Extract provided:
━━━━━━━━━━

Privilege Escalation

The attacker gained local control over the employee’s device through the deployed malware. They then tricked the employee into setting privileged: true in the docker-compose.yaml configuration. With this privileged setting enabled, the attacker further escalated their access, ultimately gaining full control over the target device.

Internal Reconnaissance and Lateral Movement

Using the compromised employee’s computer, the attacker conducted internal network scanning. They exploited vulnerabilities in internal services and applications to infiltrate enterprise servers further. The attacker stole SSH keys from critical servers and leveraged whitelisted trust relationships between servers to move laterally into the wallet server.

Cryptocurrency Transfer

Once the attacker gained control over the wallet, they illicitly transferred a large amount of cryptocurrency to their own controlled addresses.

Covering Tracks

The attacker used legitimate enterprise tools, applications, and infrastructure as proxies to obscure the true origin of their malicious activities. They also deleted or tampered with log data and sample evidence to erase traces of their intrusion.

━━━━━━━━━━

Work to do:
1. Answer these questions from the attack description:
(a) Which setting did the attacker trick the employee into setting, and in which configuration file?
(b) What did the attacker steal from critical servers?
(c) What did the attacker delete or tamper with to erase traces of the intrusion?
2. Resume the attack description after its final sentence, continuing in the same technical voice.

Given information:
━━━━━━━━━━

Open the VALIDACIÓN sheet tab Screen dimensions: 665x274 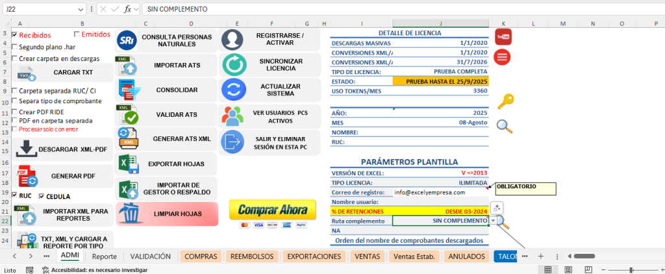click(x=151, y=256)
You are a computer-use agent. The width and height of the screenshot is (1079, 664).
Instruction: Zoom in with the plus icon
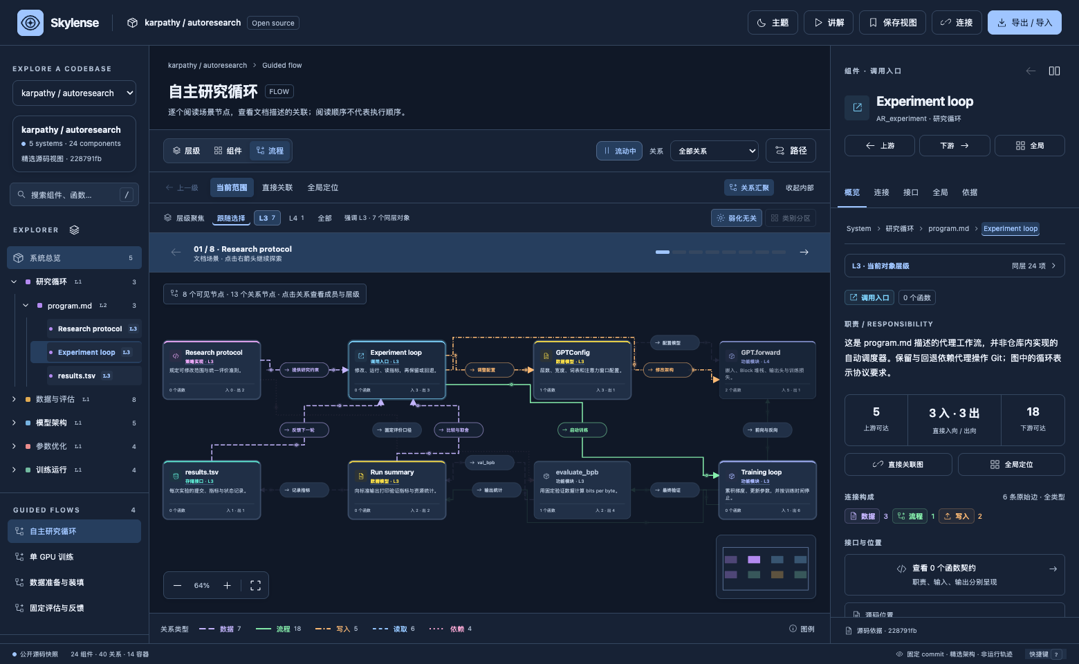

━━━━━━━━━━

Solved tasks:
1.
(a) privileged: true, in the docker-compose.yaml configuration
(b) SSH keys
(c) Log data and sample evidence

2.
Why this matters

The attackers leveraged pyyaml for RCE to deploy and execute malicious code, and ultimately, gain control of ByBit’s infrastructure. Due to a vulnerability in a commonly-used open-source library, the attackers were able to gain complete control over Bybit’s infrastructure, elevate their privileges, and move laterally into the wallet server, where they pulled off the largest heist in history. 

This is significant because open-source components are the foundation of the majority of applications that power modern business, especially cryptocurrency platforms. When an application runs any vulnerable open-source library, such as pyyaml in the case of the Bybit attack, attackers have free reign to exploit those vulnerable components to compromise apps and gain a foothold into company infrastructure. The majority of organizations have no way to detect and prevent malicious behavior at the application-level and have to rely on post-exploit indicators to know an attack is happening in the first place.

Oligo ADR Detection and Prevention

At Oligo, our Application Detection and Response (ADR) solution uses Deep Application Inspection (DAI) to profile library behavior in real-time to detect and prevent deviations from their normal behavior, just like the exploit of pyyaml that led to the ByBit crypto theft.

Pyyaml is an open-source library that is used to deserialize data - allowing an app to configure settings, store data, or exchange information between different systems. Our ADR consistently monitors and profiles the normal behavior of libraries like this to alert our customers if an unintended action takes place. Pyyaml should never execute code on the host level - like it did in the ByBit hack. If it does, Oligo generates an alert at that first exploit attempt to enable you to stop the attempt in its tracks.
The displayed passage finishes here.